BDS heißt nicht, dass Juden diskriminiert werden sollen. BDS ist ein Werkzeug mit dem Ziel, Israel unter Druck zu setzen, damit es die militärische Besatzung beendet und das internationale Recht respektiert und anwendet. Es geht nicht darum, Palästina vom Jordan bis zum Mittelmeer zurückzuerobern. Aber Israel repräsentiert die jüdische Gemeinschaft nicht. Viele Juden sind gegen Israels Verbrechen und boykottieren es von innen oder außen. Sie lassen Israel seine Verbrechen nicht in ihrem Namen begehen.
Mahmud Abbas hat im Gegensatz zu seinem Vorgänger Jassir Arafat, der friedlichen mit militärischem Widerstand kombinierte, ausschließlich auf Diplomatie gesetzt. Hat der Verzicht auf militärische Mittel die Fähigkeit der Palästinenser nicht verringert, Israel glaubwürdig unter Druck zu setzen?
Militärisch können wir gegen eine Atommacht ohnehin nichts ausrichten. Gleichzeitig verdankt Israel seine Macht aber nicht den Atomwaffen, sondern vielmehr der politischen und finanziellen Unterstützung anderer Staaten. Erst wenn kein Geld mehr nach Israel fließt und Israel an der Besatzung nicht mehr verdient, wird es diese beenden. Deshalb bin ich überzeugt, dass die BDS-Kampagne – also der gewaltlose Widerstand – für uns der einzige Weg zu einem Leben in Freiheit und Würde ist.
Was soll von diesem langen Interview auf keinen Fall vergessen gehen?
Was derzeit in Palästina passiert, ist eine Reaktion, kein Angriff. Es ist eine Reaktion auf Jahrzehnte der Vertreibung, der militärischen Besatzung, des Siedlerkolonialismus, des Mordens, der Schikane. Das soll im Mittelpunkt der Berichterstattung stehen. Die westlichen Medien haben die Tendenz, vor allem über die Messerattacken zu berichten, an denen Israelis gestorben sind.
Ist die EU-Kennzeichnungspflicht von Siedlerprodukten ein Schritt in die richtige Richtung?

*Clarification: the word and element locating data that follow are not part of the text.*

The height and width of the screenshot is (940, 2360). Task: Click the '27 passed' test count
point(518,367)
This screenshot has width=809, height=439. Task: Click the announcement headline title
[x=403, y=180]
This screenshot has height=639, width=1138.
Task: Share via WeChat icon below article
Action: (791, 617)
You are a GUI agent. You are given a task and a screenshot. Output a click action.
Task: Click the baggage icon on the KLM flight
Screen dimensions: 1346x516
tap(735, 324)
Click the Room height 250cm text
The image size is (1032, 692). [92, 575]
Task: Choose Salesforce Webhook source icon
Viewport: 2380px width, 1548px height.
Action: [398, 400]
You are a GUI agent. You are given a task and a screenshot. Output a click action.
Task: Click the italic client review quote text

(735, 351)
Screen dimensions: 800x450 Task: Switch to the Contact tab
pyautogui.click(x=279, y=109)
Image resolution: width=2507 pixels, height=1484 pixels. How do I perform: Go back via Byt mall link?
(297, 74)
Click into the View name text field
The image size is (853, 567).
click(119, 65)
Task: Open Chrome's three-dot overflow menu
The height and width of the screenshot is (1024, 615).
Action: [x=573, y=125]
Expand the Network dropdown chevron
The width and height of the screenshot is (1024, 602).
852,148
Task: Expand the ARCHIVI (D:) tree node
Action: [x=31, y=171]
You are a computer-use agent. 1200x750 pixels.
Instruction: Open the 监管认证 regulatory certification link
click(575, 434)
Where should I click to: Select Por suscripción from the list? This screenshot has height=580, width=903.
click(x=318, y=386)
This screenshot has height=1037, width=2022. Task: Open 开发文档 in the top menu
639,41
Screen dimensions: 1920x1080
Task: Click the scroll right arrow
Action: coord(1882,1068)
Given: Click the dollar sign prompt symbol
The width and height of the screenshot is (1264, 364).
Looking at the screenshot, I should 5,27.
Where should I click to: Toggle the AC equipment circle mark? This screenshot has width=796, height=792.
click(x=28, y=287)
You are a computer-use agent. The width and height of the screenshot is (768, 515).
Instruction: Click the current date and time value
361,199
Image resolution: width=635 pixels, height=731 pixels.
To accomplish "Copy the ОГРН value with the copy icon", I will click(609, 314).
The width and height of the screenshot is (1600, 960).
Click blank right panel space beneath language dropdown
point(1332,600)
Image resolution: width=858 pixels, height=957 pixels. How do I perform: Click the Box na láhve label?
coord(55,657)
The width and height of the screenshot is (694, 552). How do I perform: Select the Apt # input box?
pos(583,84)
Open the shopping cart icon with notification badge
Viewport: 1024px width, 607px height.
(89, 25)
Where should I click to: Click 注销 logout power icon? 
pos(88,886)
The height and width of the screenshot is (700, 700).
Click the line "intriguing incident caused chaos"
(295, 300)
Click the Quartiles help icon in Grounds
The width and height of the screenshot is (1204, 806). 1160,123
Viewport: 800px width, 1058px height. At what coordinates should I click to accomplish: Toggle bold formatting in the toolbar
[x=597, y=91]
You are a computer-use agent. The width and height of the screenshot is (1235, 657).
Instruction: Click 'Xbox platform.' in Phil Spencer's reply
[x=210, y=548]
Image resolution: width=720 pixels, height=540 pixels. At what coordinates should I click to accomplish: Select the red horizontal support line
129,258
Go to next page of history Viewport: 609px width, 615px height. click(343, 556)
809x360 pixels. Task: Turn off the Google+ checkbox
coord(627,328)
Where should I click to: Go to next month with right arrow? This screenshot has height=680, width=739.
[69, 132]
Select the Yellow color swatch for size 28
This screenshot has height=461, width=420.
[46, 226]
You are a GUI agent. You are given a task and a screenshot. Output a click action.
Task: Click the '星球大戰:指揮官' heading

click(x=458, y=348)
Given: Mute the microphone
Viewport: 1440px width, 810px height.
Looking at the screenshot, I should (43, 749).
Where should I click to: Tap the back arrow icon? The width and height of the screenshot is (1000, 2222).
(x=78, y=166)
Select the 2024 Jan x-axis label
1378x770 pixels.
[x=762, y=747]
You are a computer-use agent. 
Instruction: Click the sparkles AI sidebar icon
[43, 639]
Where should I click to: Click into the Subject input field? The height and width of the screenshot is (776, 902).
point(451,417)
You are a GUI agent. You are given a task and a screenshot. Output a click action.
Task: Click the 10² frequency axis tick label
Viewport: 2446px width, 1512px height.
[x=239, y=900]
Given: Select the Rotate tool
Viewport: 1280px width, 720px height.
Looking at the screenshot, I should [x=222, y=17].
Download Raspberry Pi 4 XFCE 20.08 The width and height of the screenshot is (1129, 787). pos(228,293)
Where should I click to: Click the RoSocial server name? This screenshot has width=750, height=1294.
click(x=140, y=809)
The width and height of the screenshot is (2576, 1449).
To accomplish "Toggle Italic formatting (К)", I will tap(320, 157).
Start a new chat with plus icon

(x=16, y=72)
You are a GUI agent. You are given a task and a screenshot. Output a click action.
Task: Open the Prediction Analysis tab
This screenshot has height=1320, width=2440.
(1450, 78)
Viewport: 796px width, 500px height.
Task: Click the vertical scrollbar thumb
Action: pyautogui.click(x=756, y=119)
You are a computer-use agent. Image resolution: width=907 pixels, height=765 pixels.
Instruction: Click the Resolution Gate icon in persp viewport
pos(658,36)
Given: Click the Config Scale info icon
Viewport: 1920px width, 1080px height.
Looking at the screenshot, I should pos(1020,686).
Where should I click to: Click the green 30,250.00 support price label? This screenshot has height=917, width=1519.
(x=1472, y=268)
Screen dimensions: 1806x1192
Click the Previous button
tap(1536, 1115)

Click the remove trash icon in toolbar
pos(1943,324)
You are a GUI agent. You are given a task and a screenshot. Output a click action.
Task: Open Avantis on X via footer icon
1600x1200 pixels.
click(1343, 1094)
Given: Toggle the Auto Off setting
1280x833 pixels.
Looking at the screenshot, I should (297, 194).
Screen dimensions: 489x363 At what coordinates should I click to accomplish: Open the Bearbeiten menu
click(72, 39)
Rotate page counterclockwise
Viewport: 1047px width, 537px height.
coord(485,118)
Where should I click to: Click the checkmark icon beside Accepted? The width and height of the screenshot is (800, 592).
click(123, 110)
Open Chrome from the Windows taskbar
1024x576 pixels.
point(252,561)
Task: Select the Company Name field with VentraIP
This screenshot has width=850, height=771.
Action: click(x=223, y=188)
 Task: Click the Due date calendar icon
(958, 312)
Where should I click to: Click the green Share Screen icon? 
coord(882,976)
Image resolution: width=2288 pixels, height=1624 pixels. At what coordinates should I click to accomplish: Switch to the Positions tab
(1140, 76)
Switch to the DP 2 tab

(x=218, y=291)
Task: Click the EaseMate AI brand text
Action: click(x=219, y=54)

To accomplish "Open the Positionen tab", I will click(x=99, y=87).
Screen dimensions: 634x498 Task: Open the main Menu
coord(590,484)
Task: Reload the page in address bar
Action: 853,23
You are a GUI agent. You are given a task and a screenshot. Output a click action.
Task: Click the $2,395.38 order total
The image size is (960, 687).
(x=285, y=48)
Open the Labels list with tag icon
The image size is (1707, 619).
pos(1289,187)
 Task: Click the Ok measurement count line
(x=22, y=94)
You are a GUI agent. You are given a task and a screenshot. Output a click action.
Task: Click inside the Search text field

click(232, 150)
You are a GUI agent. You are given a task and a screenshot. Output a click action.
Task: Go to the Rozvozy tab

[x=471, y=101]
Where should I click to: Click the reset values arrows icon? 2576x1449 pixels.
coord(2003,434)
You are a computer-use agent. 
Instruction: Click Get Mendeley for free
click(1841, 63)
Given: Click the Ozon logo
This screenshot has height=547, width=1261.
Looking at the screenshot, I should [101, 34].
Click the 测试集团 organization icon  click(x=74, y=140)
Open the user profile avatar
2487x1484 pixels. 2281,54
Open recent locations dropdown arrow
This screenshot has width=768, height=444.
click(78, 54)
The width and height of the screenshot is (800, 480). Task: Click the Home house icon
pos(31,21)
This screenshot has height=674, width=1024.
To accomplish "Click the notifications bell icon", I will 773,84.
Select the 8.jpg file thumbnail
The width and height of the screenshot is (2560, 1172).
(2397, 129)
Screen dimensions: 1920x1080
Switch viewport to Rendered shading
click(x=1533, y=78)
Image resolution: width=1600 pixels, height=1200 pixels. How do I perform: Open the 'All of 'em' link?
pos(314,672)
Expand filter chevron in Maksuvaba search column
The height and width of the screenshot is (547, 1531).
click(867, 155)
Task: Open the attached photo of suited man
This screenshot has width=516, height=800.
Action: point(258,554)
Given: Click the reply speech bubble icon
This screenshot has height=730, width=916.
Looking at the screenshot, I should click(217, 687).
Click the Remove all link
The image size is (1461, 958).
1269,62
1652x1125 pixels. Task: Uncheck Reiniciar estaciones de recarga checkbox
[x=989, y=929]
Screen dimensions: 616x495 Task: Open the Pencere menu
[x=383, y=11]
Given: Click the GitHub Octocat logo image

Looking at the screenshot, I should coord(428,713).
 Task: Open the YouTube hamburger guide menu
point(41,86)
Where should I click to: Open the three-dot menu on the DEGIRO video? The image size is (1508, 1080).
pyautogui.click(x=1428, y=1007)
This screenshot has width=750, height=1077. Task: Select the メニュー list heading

Die Kennzeichnungspflicht ist ein ganz kleiner Schritt in die richtige Richtung. Aber wenn die israelischen Siedlungen im besetzten palästinensischen Gebiet völkerrechtswidrig sind, warum ist es dann nicht schlicht verboten, Siedlerprodukte überhaupt auf den Markt zu bringen?
Zur Person:
Der Palästinenser Saeed Amireh wurde 1991 in dem Dorf Ni’lin, westlich von Ramallah, geboren. Sein Dorf liegt in den C-Gebieten, den 62 Prozent des Westjordanlands, die unter voller israelischer Militärkontrolle stehen. Die Inhaftierung seines Vaters brachte ihn mit 17 Jahren dazu, sich durch soziale Medien an die Welt zu wenden. Im Selbststudium brachte er sich Englisch bei und mobilisierte internationale Unterstützung, um die Kaution für seinen Vater und andere politische Häftlinge zahlen zu können. Aufgrund der Teilnahme an Demonstrationen gegen die Besatzung und den Mauerverlauf wurde auch Saeed selbst inhaftiert. Als ehemaliger politischer Gefangener und Menschenrechtsverteidiger berichtete er auf Konferenzen und Vortragsreisen in Schweden, Norwegen, Deutschland, Frankreich, Spanien, Italien und Australien über das Leben der Palästinenser unter israelischer Militärbesatzung und die Rolle des gewaltlosen Widerstands. Zudem gibt er Workshops, in denen er anderen Dörfern und Gemeinden Formen des gewaltlosen Widerstands nahebringt. Im November und Dezember 2015 befindet sich Saeed Amireh auf Vortragsreise in Deutschland und Tschechien.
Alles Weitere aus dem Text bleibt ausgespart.